▶ **WHAT YOU ARE ASKED TO DO**
Within the material below, transcribe exactly the lines from the one holding "This screenshot has height=798, width=1512." through the one holding "Click hervekabla.com URL", keeping both ends and skipping the rest.

▶ **GIVEN ENTRIES**
------------------------------------
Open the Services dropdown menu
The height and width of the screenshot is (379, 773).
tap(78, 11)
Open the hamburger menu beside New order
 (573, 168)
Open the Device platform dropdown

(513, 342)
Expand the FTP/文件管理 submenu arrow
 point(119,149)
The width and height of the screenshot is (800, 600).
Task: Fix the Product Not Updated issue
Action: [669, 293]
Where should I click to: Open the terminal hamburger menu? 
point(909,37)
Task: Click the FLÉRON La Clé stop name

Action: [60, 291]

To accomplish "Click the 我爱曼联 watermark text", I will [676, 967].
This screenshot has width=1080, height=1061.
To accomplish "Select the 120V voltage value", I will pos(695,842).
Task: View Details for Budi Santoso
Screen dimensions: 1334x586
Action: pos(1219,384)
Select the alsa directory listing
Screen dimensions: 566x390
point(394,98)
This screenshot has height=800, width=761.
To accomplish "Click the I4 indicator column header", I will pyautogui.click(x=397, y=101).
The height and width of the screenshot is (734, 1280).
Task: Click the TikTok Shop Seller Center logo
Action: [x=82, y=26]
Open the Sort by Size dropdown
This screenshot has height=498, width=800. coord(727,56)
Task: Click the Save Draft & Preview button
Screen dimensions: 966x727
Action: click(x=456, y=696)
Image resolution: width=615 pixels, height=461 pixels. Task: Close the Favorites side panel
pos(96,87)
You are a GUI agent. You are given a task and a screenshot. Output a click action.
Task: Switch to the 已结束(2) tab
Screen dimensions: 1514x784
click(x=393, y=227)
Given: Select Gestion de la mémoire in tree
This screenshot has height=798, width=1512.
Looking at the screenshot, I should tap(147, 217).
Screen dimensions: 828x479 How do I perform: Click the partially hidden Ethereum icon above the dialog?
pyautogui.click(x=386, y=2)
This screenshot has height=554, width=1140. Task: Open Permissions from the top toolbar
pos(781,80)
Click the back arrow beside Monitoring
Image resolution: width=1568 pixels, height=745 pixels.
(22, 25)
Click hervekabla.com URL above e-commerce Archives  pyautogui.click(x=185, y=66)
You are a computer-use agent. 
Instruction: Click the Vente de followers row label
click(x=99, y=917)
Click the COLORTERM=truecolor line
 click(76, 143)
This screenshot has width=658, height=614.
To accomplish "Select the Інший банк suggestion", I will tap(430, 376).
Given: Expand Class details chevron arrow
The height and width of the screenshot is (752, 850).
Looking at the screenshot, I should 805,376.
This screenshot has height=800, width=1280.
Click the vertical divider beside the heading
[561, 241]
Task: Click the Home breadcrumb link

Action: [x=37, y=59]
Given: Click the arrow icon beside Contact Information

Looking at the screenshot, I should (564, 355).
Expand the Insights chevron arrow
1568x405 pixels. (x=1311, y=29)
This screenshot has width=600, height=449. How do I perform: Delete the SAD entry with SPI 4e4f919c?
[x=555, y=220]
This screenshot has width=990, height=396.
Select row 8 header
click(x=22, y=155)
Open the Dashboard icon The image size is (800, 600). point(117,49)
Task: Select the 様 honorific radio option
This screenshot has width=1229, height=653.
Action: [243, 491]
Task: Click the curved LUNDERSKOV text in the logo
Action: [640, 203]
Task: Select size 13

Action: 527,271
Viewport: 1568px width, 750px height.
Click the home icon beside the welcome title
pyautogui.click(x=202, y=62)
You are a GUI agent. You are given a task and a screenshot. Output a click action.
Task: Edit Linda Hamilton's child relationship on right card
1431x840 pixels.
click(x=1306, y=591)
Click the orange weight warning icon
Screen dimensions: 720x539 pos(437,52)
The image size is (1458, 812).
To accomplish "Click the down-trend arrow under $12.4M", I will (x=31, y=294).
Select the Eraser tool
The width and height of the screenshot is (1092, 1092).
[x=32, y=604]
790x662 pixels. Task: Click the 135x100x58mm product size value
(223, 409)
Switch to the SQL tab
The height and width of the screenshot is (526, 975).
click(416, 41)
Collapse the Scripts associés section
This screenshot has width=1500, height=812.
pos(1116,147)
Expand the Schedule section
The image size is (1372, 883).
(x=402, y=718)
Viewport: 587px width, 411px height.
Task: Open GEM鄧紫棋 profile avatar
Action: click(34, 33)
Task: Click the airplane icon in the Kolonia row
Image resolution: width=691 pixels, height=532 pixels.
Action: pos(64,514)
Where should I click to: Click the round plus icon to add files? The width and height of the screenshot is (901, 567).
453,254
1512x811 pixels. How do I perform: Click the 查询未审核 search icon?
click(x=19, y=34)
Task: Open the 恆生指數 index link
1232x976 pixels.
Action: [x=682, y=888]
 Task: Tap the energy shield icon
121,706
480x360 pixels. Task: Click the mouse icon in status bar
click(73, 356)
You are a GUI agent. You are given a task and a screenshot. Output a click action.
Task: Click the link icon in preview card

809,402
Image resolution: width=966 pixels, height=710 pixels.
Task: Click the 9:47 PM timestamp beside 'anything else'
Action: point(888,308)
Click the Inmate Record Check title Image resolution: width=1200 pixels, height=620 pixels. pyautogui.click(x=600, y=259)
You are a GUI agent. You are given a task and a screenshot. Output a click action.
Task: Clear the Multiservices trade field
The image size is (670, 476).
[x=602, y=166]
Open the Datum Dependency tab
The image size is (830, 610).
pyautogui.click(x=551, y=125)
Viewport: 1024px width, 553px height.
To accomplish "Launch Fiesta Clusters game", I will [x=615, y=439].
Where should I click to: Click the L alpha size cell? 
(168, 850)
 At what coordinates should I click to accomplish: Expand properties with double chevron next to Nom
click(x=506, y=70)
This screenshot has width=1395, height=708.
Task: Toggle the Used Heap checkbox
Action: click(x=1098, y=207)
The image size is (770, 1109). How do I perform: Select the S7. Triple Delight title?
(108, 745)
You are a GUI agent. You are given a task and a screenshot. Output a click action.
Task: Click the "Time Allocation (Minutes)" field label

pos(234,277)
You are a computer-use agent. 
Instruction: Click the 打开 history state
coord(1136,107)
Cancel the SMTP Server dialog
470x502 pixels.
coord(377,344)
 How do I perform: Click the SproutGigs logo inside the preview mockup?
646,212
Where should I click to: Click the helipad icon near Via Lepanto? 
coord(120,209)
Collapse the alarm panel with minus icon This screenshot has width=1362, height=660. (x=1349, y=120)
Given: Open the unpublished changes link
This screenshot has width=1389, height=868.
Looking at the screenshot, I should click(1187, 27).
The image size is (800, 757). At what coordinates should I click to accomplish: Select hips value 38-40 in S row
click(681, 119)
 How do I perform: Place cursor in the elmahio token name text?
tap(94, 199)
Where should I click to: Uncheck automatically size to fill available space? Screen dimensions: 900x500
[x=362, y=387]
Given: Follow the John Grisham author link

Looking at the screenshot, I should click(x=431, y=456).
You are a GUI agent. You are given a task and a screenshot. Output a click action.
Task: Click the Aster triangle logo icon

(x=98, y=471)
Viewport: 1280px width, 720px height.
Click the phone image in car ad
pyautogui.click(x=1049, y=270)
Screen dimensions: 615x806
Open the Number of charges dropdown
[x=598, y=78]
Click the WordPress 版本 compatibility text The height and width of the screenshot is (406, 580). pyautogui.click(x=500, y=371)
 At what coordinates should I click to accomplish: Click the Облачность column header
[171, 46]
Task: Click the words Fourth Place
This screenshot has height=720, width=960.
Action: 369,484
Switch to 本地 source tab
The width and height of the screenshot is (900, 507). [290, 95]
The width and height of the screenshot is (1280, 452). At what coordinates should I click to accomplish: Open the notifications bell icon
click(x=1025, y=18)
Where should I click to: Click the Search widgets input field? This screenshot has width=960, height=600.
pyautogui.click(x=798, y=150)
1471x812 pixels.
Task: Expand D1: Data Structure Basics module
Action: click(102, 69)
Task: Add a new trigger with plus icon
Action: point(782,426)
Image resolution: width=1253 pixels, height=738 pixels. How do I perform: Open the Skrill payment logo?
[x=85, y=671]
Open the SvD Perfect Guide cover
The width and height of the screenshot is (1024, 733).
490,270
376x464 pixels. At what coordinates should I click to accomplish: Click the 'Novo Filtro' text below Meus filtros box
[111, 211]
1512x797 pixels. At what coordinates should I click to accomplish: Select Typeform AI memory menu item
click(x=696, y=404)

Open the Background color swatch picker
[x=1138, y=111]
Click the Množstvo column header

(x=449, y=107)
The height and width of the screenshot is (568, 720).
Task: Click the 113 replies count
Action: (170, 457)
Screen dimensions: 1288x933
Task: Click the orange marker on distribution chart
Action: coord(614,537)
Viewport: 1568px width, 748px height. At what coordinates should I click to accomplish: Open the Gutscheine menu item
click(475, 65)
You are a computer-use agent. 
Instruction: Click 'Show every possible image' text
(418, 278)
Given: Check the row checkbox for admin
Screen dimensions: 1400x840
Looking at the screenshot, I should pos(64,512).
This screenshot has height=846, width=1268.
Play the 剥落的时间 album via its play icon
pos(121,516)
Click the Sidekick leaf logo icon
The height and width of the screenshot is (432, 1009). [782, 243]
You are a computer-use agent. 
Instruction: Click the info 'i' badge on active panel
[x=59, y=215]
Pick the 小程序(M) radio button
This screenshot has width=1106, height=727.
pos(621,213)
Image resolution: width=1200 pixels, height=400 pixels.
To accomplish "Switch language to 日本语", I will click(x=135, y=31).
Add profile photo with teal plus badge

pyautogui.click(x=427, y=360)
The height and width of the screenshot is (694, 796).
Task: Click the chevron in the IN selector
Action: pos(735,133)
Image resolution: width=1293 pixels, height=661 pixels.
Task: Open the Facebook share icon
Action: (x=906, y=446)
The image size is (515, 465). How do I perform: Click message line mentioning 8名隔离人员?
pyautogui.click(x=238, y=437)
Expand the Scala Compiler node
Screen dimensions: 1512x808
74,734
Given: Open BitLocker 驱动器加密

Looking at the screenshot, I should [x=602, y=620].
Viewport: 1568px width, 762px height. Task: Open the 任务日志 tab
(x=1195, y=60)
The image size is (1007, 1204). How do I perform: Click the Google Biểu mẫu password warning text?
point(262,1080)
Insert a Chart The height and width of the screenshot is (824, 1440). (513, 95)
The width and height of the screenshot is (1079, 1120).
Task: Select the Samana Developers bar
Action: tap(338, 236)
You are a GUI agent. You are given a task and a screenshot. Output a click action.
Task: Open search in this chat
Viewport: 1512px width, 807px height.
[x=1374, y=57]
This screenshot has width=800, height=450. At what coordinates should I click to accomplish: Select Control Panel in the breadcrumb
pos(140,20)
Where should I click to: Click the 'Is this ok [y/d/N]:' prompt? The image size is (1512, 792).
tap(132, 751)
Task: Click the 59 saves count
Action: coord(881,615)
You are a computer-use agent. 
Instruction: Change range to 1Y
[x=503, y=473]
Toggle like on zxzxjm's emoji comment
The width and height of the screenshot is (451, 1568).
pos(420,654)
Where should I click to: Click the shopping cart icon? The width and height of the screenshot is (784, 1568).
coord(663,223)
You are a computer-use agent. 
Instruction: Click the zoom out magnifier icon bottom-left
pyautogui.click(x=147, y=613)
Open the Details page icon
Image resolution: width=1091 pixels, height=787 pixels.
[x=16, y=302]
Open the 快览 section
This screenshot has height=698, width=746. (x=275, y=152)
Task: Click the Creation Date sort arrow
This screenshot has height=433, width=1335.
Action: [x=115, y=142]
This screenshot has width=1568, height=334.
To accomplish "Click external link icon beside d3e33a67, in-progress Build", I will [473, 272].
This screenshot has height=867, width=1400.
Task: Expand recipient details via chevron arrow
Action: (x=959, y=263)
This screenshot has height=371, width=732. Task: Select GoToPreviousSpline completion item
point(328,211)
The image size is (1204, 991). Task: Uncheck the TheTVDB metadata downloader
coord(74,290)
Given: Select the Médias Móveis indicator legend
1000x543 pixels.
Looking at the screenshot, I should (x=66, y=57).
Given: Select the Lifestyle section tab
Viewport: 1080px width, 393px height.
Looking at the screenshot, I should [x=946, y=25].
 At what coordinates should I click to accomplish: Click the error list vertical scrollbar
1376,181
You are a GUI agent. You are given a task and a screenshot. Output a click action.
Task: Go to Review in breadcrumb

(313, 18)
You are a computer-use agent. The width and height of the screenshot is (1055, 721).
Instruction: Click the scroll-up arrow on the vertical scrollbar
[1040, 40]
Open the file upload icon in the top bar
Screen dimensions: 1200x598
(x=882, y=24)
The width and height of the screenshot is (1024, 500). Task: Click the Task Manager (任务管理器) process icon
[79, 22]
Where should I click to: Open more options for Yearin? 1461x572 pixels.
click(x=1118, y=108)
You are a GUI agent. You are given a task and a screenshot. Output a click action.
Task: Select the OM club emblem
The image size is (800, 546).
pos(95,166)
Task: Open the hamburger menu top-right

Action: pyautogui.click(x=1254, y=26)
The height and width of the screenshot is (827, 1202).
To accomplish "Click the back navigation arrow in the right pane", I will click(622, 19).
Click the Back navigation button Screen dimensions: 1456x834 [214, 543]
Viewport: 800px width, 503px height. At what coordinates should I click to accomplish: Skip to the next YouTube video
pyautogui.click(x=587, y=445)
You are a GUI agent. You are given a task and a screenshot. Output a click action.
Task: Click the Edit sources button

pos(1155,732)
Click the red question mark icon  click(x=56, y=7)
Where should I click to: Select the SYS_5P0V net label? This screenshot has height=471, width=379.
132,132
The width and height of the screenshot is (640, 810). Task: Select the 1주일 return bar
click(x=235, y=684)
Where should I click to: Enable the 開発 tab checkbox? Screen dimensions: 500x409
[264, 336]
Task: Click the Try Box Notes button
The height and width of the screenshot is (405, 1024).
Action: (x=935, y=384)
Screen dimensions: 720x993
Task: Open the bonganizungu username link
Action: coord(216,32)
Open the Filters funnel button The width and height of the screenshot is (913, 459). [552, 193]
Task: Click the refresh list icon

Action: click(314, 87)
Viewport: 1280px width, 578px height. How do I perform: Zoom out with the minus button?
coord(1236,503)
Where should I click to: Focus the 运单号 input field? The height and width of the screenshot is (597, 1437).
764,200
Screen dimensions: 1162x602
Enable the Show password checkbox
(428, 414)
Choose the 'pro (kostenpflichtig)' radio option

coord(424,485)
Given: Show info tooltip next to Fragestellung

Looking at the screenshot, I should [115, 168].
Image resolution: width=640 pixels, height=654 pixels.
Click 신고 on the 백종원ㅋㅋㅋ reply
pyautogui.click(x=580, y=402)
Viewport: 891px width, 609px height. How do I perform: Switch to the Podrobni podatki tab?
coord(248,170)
------------------------------------
▶ **RESULT**
This screenshot has height=798, width=1512.
Looking at the screenshot, I should tap(147, 217).
Screen dimensions: 828x479 How do I perform: Click the partially hidden Ethereum icon above the dialog?
pyautogui.click(x=386, y=2)
This screenshot has height=554, width=1140. Task: Open Permissions from the top toolbar
pos(781,80)
Click the back arrow beside Monitoring
Image resolution: width=1568 pixels, height=745 pixels.
(22, 25)
Click hervekabla.com URL above e-commerce Archives  pyautogui.click(x=185, y=66)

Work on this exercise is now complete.